As a rule, all the Z-Pipes adapters when loading data from an external storage must deliver the records as Pandas dataframe. This makes it extremely convenient to perform statistical calculations and in-memory aggregations. The information exchanged between the filters is recommended to be passed as dataframes.

In Z-Pipes toolkit, every feature linked to processing of streaming data is controlled by a respective metadata entity from the shared or local registry. This allows this feature to be turned on an off quickly without doing a new release and deployment. For example, the features used for training a model are in the following format:

[
  {
    "featureName": "count_2x",
    "featureSmoothing": [
      "int",
      "log",
      "sqrt"
    ]
  },
  {
    "featureName": "count_4x",
    "featureSmoothing": [
      "int",
      "log"
    ]
  },
  {
    "featureName": "count_5x",
    "featureSmoothing": [
      "int",
      "log"
    ]
  },
  {
    "featureName": "iqr_svcTime",
    "featureSmoothing": [
      "int",
      "log"
    ]
  }
]

The above defines the feature name in the input stream, and the transformation to be applied. Once entered in the model registry, the above is applied in a respective filter when processing a stream record.

···

TASK REQUIREMENTS:
1. List every feature name defined in the JSON configuration of the Z-Pipes passage above.
2. Write the next paragraph of the Z-Pipes passage, picking up right after its final sentence.

···

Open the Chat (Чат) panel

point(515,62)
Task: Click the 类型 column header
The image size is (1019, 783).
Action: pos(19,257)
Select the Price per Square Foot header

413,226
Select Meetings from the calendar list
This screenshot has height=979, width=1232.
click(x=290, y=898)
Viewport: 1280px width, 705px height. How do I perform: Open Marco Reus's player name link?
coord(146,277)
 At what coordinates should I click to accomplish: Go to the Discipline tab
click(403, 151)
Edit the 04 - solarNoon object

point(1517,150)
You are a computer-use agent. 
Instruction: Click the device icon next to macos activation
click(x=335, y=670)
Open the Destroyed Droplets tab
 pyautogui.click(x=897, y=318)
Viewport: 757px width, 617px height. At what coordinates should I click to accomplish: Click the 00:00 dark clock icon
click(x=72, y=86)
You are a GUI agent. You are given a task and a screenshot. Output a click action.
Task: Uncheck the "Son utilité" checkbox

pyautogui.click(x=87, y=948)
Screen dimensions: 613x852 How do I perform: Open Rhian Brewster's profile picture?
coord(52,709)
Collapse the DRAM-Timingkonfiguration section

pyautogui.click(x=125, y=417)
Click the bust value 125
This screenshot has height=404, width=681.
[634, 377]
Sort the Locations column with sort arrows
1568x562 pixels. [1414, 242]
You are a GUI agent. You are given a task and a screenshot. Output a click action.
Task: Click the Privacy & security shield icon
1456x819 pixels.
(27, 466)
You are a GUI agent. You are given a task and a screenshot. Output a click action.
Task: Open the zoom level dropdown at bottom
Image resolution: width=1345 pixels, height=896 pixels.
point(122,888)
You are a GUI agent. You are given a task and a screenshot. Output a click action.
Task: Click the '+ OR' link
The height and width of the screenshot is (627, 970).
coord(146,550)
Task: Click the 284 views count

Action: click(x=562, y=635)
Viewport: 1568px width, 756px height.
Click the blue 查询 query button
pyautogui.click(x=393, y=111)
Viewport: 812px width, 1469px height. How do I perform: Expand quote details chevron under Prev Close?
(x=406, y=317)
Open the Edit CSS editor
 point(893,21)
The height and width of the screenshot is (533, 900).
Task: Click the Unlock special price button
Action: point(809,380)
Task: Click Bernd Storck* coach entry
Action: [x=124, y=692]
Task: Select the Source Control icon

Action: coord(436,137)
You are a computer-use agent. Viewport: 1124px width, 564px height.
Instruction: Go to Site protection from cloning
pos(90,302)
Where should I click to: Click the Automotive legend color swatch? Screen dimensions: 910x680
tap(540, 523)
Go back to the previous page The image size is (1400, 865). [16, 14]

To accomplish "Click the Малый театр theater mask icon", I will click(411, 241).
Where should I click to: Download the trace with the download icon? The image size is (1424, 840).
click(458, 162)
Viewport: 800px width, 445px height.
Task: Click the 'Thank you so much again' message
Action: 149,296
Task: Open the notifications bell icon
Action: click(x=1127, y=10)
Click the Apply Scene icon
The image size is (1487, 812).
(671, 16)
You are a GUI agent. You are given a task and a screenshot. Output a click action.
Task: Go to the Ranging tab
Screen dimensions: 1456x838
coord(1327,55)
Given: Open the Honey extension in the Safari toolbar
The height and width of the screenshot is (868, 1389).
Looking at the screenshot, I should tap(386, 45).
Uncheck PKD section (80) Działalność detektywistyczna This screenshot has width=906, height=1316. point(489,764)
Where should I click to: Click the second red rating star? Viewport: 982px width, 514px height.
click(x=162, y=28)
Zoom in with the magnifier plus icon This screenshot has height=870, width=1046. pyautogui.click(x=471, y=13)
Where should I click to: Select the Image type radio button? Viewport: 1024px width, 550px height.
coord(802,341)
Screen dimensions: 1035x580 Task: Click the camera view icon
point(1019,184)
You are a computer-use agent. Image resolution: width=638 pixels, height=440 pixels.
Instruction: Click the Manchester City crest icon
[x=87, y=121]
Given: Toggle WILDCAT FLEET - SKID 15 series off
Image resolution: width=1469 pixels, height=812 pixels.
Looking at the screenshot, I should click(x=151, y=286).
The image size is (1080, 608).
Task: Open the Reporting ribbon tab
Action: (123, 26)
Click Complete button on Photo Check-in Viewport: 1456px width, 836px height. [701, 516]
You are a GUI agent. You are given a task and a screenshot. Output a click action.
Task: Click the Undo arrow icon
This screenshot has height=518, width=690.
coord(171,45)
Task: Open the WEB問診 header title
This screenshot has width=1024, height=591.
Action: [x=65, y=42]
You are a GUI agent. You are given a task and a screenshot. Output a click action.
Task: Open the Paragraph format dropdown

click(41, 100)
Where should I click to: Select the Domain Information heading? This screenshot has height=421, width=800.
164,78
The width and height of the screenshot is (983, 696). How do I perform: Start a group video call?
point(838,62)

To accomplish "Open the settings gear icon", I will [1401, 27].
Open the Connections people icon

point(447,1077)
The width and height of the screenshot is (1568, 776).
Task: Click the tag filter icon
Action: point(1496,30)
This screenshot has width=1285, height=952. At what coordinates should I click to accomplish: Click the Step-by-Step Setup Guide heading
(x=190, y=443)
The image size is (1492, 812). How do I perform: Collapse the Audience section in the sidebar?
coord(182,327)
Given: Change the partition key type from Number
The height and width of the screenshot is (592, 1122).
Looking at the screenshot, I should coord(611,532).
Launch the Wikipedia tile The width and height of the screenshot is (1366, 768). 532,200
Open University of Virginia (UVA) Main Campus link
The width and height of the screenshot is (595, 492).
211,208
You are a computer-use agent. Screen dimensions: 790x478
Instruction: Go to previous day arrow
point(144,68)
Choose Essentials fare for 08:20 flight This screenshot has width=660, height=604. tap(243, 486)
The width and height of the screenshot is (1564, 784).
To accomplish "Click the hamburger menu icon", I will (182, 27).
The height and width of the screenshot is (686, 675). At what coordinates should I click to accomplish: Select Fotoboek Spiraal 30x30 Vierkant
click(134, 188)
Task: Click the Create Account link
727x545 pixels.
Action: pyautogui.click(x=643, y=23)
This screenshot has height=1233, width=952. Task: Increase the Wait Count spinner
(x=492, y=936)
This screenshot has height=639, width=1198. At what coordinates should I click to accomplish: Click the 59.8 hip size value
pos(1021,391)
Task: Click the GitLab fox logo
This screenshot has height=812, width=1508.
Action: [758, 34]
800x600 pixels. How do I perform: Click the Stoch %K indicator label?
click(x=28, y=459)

···

EXPECTED OUTPUTS:
1. count_2x, count_4x, count_5x, iqr_svcTime

2.
In order to confidently identify what functionally to be added as the system evolves, the anomaly-detection effort introduces the following three-step process:

• Exploratory analysis step(also referred as "computational narrative") - this is the story of a feature/capability applied for a target use case, on real metric data, and following strict format(setting an objective, completing options exploration, making a conclusion and recommendation if to proceed with the proposed feature). The exploratory artifact (Jupyter notebook) can be used for reasoning about the capability, building an intuition, and potentially applied even outside of the anomaly-detection system itself.
• Z-pipes functionality implementation step - adding the recommended logic from the previous step as classes and functions into Z-pipes toolkit, including one-line visualization capabilities (required for further exploration and intuition-building)
• Metadata design and implementation step - this part includes determining what parameters to be exposed into the model registry that turn on and off the implemented feature, and linking these attributes to the Z-pipes functions.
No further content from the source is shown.